#### [WHAT TO WORK ON]
If a line of the data below holds the word "action", list it.

[Stored data]
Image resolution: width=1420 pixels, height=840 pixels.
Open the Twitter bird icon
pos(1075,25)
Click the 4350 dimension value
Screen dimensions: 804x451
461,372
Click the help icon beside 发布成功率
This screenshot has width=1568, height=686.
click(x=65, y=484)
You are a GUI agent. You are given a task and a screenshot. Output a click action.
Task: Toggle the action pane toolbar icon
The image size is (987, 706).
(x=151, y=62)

#### [ANSWER AREA]
You are a GUI agent. You are given a task and a screenshot. Output a click action.
Task: Toggle the action pane toolbar icon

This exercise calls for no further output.